For some months now the campaigners at nodpi who are working to prevent widespread adoption of deep packet inspection such as that implemented by Phorm have been seeking clrification of why the BBC use cookies to send of records of your IP address, your Post Code*, and what parts of their website (e.g. iPlayer videos) you've been viewing off to a third party company in the USA. This third party is Omniture, formerly known as Visual Sciences. The BBC say this is in order to monitor usage of their website. Response is here; the whole thread can be viewed here. Interestingly, such transfer of personal data seems to be legal under EU legislation, as indicated in this quotation from the FOI response Dephormation finally received:
To the extent that the bbc.co.uk homepage is capturing IP addresses and post code data for anonymous statistical reporting purposes, the BBC confirms that the BBC treats both IP addresses and post code data as “personal data” within the meaning of the Data Protection Act 1998, despite the currently uncertain legal position around IP addresses in particular. Given its position, the BBC does not permit the transfer of IP addresses and user post code data to countries outside of the European Economic Area (“EEA”) unless those countries have “adequate data protection standards” and/or there are strong contractual data protection provisions in place with the data processor. It is correct that Omniture is a USA company and therefore operates outside the EEA. However, Omniture do satisfy the European Union's Directive on Data Protection’s requirements by demonstrating “adequate data protection standards” by registering with the US Department of Commerce’s safe harbour framework.

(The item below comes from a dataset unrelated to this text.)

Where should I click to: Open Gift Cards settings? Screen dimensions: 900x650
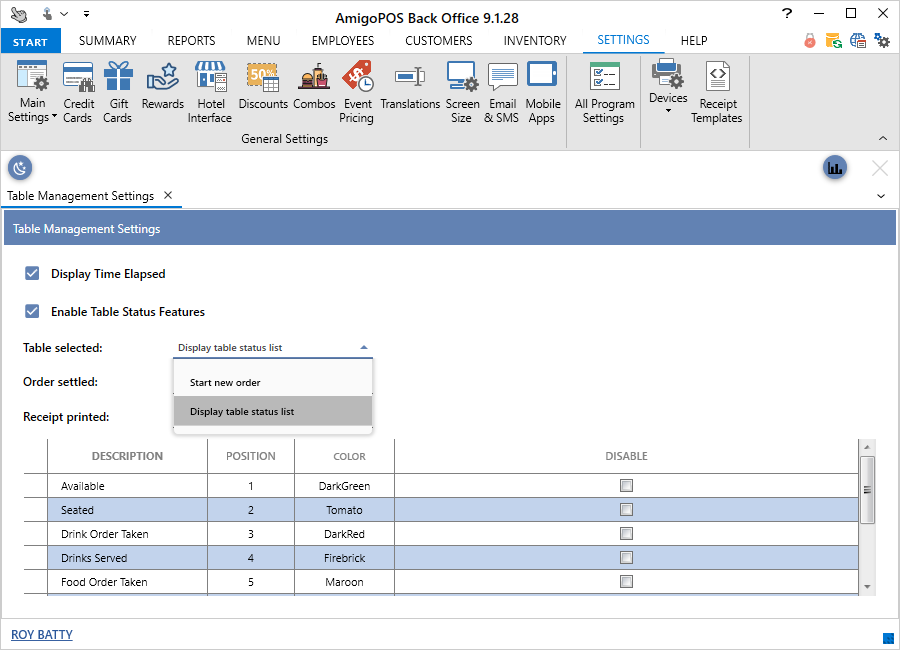pos(117,90)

Essentially the BBC have been rumbled, and their sole response has been to update their cookie policy to reflect this. It doesn't look as though they're going to stop tracking users. I wonder how many people actually look at such a thing as a cookie policy?

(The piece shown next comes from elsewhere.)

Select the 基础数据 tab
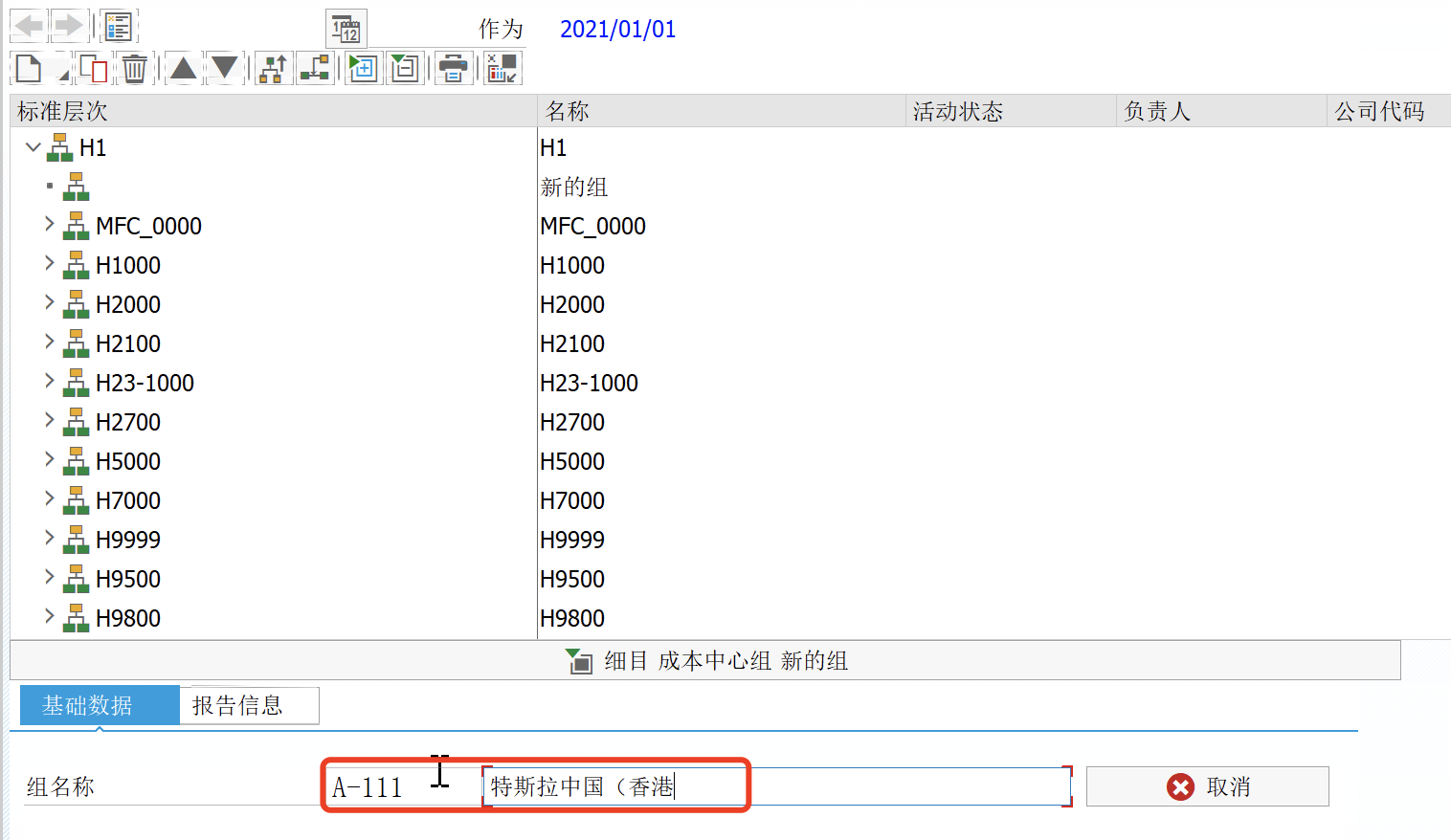Screen dimensions: 1451x840 (x=99, y=705)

Who are Omniture? There is a Wikipedia page. Oh, look:
Omniture is a publicly-held online advertising and web analytics company based in Orem, Utah with offices worldwide. Omniture operates the 2o7.net domain name.
and
Omniture bought behavioral targeting company Touch Clarity for $51.5 million.[2] In late 2007 the company acquired web analytics company Visual Sciences, Inc. (formerly WebSideStory) for $394 million, and also purchased Offermatica for $65 million. In October, 2008 they agreed to acquire the Israeli e-commerce search solution provider Mercado for $6.5 million.
Behavioral targeting? Advertising? This is beginning to look odd to me. Is this really just a case of the BBC punting our web browsing habits off to a third party company to sift through for patterns, or is there something more sinister? I do know that the international-facing BBC home page does offer advertising to the viewer that the UK user doesn't see. Is this perhaps part of the deal? Why then do UK web page viewers get their data sent off to Omniture? In an early post to the thread at nodpi.org, Dephormation suggests adding the following lines to your hosts file:
# Suppress BBC behavioural tracking using Omniture
127.0.0.1 visualscience.external.bbc.co.uk
Windows users might find this webpage useful to find out about the hosts file. In my GNU/Linux machines it is in the /etc directory (/etc/hosts). Don't know about Macs.
*It has been suggested that the Post Code is derived from your input to the Weather page. Well there's no clear indication there that they will send that off to Omniture! The link to the cookie policy is in tiny writing at the bottom of the page.
BBC provides this list of cookies and how to block them. I think the cookie relevant to this blog post is the WebSideStory cookie.